Allen, who titled his memoir Idea Man, grew up inspired by science fiction and the US Apollo program. He  saw the first moon landing in 1969, the same summer as his first Jimi Hendrix concert. Wealth accumulated from his stake in Microsoft and real-estate investments in Seattle allowed him to invest in next-generation space concepts starting in the 1990s.

He passed on several ill-fated ventures, including BlastOff, a moon-focused tech bubble startup from the team behind WebVan, and a company called Rotary Rocket that combined a helicopter’s rotors with rocket propulsion.

However, Burt Rutan, a legendary airplane designer, convinced Allen that he had a design that could win the Ansari X-Prize, a contest that promised $10 million to the first team that could fly the same spaceship, carrying a human being, into space twice in two weeks.

Buzz Aldrin, the second astronaut to walk on the moon, told Allen that Rutan’s design wouldn’t work, according to Julian Guthrie’s chronicle of the venture.  She reports Allen asking Rutan, “Have you done a rocket before?”

“No, but I believe in this so strongly, that I would fund it myself if I had the money,” Rutan said.
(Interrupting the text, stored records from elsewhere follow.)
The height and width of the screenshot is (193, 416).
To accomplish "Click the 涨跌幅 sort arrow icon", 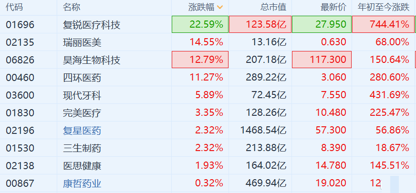I will [219, 7].
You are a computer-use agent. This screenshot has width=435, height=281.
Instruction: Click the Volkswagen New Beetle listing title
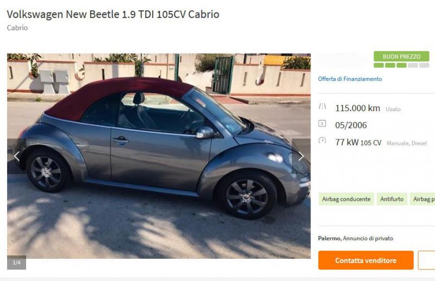pos(113,14)
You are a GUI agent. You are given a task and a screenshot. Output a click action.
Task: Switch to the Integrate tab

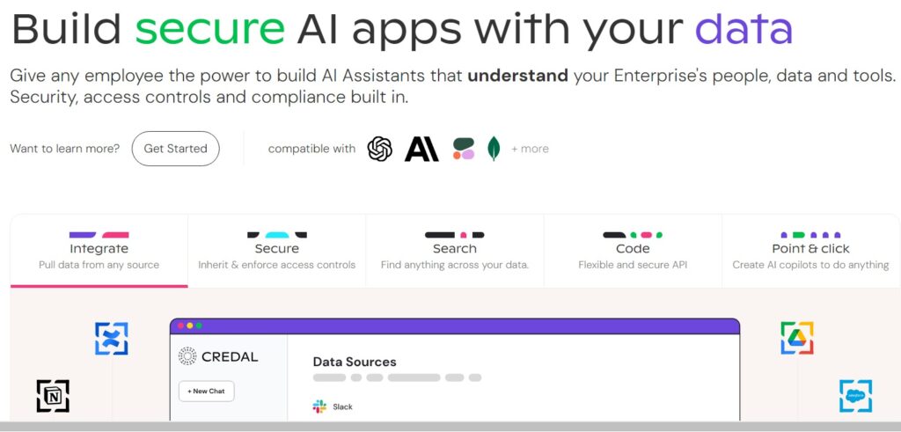click(x=99, y=251)
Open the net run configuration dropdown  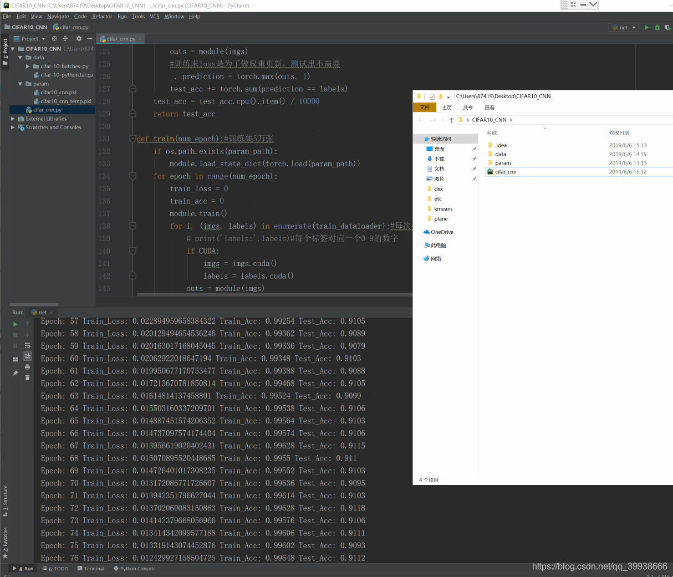[x=624, y=27]
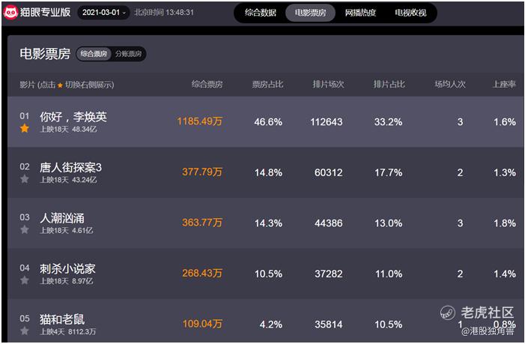Click the Maoyan cat logo icon
This screenshot has width=525, height=344.
[x=10, y=13]
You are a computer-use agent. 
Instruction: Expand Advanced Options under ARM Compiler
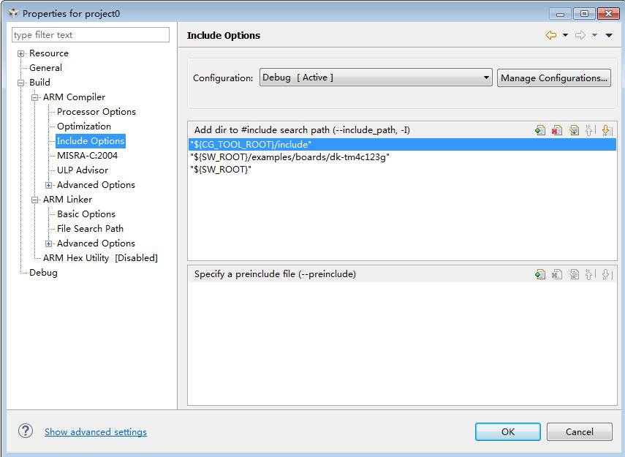coord(49,185)
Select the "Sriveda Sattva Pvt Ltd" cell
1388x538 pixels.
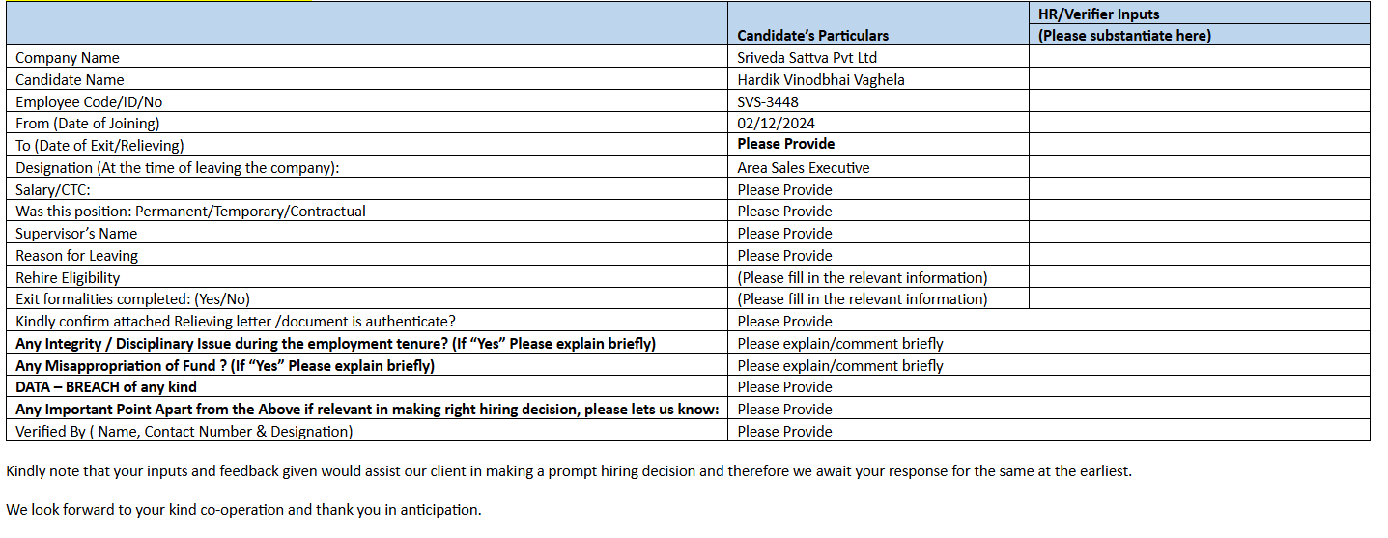[807, 57]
“Let’s do it,” Allen replied.

He would eventually put $26 million into the construction of SpaceShipOne, which won the X-Prize in 2004. Allen was able to recoup the $10 million in winnings and license the intellectual property to Richard Branson. Branson used it as the basis of Virgin Galactic, which is still on the edge of launching a space tourism operation some 14 years later.

Yet the ability of a private team to take a human into space, which until 2004 only the US, Russia and China (just the year before!) had done—and to do so on a shoestring budget—was a dramatic demonstration that convinced both investors and government officials that new opportunities were ahead. Allen had taken on the risk to make it happen.

At the time, the US space program was reeling from the loss of the Columbia shuttle in 2003. The successful demonstration of SpaceShipOne was one of a handful of factors that convinced Washington to let NASA’s next spacecraft development program include partnerships with private companies. Elon Musk’s SpaceX, founded in 2002, was able to win the first of series of contracts to carry cargo to the International Space Station, saving his company and putting on the path to become the world’s leading commercial rocket-maker.

The leading firms of the new commercial space age, from SpaceX to fellow Seattle billionaire Jeff Bezos’ Blue Origin, may not look exactly like SpaceShipOne or Allen’s more eclectic investments in space technology. Nonetheless, he paved the way for a new approach to doing business in orbit.

“You know, the Spirit of St. Louis was not a design that was scalable or traceable to the Pan Am Clipper,” Michael Griffin, the NASA administrator who kicked off the agency’s partnerships with private firms, told me last year. “It still made history.”